# SOURCE MATERIAL
____

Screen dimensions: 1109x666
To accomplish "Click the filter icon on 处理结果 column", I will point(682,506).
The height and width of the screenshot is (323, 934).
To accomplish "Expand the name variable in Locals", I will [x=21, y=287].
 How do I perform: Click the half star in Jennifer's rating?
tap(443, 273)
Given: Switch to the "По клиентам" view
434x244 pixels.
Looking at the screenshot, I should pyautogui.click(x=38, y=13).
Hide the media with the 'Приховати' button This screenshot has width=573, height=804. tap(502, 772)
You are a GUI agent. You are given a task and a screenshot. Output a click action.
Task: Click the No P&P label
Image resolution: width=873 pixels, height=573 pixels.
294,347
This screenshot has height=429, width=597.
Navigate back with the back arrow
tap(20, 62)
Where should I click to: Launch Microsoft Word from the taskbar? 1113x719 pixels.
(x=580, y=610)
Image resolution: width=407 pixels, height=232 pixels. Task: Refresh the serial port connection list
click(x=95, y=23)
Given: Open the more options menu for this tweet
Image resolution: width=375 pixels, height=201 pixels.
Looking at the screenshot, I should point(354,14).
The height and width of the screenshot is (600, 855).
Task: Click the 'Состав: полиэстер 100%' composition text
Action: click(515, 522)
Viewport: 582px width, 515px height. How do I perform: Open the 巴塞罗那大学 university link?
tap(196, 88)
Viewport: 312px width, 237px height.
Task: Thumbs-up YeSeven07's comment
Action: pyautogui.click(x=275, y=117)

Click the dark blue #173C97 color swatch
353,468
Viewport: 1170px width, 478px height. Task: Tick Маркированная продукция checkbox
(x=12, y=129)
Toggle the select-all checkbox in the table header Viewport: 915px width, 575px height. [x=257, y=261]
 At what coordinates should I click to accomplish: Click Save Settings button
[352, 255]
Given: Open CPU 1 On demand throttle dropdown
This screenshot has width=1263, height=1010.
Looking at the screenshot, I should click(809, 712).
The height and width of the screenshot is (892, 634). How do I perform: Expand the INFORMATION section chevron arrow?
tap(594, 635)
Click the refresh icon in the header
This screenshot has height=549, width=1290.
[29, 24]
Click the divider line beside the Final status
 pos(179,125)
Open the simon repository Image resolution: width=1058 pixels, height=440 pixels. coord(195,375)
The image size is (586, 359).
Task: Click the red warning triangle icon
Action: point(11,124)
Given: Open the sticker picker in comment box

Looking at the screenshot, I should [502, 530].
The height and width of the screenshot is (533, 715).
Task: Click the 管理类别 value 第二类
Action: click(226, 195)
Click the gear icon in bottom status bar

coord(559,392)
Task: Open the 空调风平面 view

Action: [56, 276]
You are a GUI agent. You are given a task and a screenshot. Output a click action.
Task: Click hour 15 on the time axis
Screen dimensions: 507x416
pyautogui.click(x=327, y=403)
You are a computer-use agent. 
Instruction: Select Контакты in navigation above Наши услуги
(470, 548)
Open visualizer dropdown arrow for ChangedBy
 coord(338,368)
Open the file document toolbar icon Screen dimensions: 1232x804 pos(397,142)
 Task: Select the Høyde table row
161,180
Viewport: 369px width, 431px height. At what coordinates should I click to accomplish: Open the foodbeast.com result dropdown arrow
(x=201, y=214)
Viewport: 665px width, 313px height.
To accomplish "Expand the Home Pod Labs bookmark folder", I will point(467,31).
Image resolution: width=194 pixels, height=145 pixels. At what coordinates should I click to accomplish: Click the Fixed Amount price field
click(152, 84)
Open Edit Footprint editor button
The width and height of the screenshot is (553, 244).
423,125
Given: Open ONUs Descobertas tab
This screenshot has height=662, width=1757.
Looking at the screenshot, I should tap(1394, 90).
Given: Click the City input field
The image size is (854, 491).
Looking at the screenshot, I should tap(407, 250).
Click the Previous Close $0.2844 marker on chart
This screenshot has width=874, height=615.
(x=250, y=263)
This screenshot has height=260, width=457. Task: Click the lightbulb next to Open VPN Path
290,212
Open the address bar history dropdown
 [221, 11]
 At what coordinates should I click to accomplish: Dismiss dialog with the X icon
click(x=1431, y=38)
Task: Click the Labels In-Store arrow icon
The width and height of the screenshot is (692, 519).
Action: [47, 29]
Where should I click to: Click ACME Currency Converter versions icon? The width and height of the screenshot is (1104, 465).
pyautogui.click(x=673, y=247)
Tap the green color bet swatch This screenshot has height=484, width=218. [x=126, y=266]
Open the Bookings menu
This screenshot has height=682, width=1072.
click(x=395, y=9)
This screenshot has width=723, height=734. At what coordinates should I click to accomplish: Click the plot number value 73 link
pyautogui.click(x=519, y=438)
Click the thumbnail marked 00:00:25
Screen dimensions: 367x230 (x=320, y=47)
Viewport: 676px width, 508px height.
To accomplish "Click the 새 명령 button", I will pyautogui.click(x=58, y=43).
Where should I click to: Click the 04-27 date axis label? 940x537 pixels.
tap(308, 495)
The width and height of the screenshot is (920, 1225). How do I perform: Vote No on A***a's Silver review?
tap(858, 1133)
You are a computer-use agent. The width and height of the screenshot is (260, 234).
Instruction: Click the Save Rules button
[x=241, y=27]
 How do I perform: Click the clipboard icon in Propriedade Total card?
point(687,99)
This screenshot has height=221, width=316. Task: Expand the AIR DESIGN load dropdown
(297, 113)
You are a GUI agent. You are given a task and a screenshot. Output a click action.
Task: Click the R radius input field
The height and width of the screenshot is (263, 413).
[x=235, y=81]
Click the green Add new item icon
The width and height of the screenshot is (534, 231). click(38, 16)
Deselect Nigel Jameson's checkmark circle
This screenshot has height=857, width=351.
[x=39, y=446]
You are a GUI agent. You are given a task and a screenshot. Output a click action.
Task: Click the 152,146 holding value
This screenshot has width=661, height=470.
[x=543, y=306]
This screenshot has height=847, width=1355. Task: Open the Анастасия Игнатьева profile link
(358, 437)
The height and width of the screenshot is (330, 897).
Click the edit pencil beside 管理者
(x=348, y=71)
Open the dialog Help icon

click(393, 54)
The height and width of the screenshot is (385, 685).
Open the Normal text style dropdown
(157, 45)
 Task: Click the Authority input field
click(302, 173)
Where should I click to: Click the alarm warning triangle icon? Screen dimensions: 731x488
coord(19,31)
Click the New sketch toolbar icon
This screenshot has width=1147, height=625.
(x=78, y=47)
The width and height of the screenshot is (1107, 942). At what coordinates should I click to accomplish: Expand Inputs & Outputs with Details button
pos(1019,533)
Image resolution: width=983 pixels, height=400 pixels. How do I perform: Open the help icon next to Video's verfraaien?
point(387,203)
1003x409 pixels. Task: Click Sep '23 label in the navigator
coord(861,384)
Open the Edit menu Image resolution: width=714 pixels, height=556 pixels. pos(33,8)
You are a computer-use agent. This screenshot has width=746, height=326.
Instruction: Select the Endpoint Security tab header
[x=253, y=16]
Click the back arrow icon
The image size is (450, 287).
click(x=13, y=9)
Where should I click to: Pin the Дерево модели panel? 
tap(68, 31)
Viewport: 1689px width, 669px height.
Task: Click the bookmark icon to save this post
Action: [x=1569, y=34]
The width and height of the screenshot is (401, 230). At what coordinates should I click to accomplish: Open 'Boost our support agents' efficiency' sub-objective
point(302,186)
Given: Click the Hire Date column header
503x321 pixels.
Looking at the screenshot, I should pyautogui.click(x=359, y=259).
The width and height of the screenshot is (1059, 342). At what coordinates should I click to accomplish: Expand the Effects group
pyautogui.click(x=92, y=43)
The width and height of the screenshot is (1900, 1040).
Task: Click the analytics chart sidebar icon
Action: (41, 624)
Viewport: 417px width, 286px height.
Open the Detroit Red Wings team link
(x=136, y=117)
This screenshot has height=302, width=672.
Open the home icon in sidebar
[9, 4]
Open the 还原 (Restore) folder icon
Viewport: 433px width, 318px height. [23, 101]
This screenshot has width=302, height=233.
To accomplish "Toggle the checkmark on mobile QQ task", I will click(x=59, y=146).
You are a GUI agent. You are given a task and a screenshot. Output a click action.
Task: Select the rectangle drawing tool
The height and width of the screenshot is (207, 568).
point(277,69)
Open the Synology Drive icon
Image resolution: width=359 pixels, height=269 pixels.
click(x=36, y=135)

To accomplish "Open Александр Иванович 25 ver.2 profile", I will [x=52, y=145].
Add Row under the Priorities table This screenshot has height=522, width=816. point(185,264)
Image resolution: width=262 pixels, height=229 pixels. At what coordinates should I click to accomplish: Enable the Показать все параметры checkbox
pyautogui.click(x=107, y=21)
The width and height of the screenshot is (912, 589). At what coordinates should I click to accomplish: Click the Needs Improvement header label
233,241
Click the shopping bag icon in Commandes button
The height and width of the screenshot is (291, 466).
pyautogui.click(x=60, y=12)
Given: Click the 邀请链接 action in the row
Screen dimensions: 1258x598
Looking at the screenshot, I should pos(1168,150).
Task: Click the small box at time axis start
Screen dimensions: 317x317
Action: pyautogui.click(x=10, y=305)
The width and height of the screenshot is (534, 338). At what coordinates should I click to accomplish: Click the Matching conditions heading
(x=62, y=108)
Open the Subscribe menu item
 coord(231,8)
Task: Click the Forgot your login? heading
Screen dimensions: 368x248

____

# GOAL OF THE EXERCISE
From the data, list each line in which the string "toolbar" appears.

# FINISHED TASK
Open the file document toolbar icon Screen dimensions: 1232x804 pos(397,142)
Click the New sketch toolbar icon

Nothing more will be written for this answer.